Personal information
- Full name: William Longworth
- National team: Australia
- Born: 26 September 1892 Singleton, New South Wales
- Died: 19 October 1969 (aged 77) Wahroonga, New South Wales

Sport
- Sport: Swimming
- Strokes: Freestyle

= William Longworth =

Australian swimmer

William Longworth (26 September 1892 – 19 October 1969) was an Australian freestyle swimmer who competed for Australasia in the 1912 Summer Olympics.

==Personal==
He was born in Rix's Creek, Singleton, New South Wales, and died in Wahroonga, New South Wales.

==Swimming==
Longworth attended Sydney Grammar School, where he excelled in athletics, swimming, and rugby. In January 1911, he won the 1320-yard freestyle in world record time at the Australian Championship by 30 yards. He defeated Cecil Healy and Frank Beaurepaire.
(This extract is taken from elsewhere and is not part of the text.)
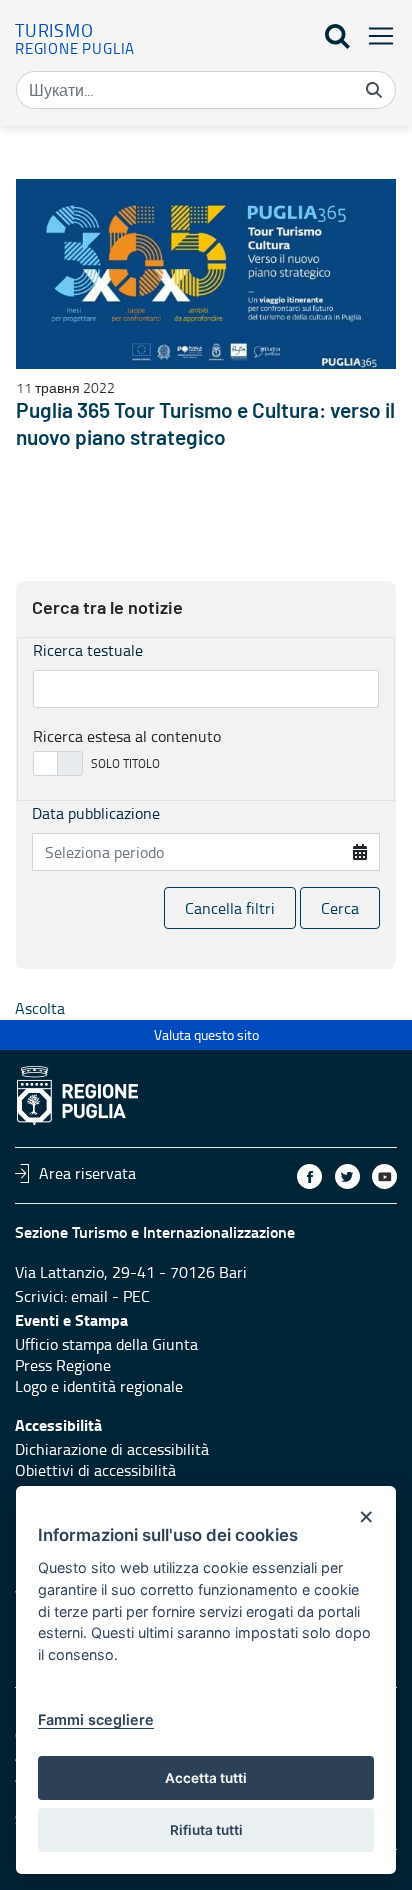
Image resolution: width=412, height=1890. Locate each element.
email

In 1912, he won all the New South Wales and Australian freestyle championships from 100 yards to one mile. In 1912, he qualified for the final of the 100-metre freestyle, as well as for the semifinals of the 1500-metre freestyle, but due to illness he was unable to continue competing.

==Military==
Longworth enlisted in the First Australian Imperial Force on 13 September 1915. He served in France from November as a sergeant with the Anzac Entrenchment Battalion. He represented the A.I.F. in swimming.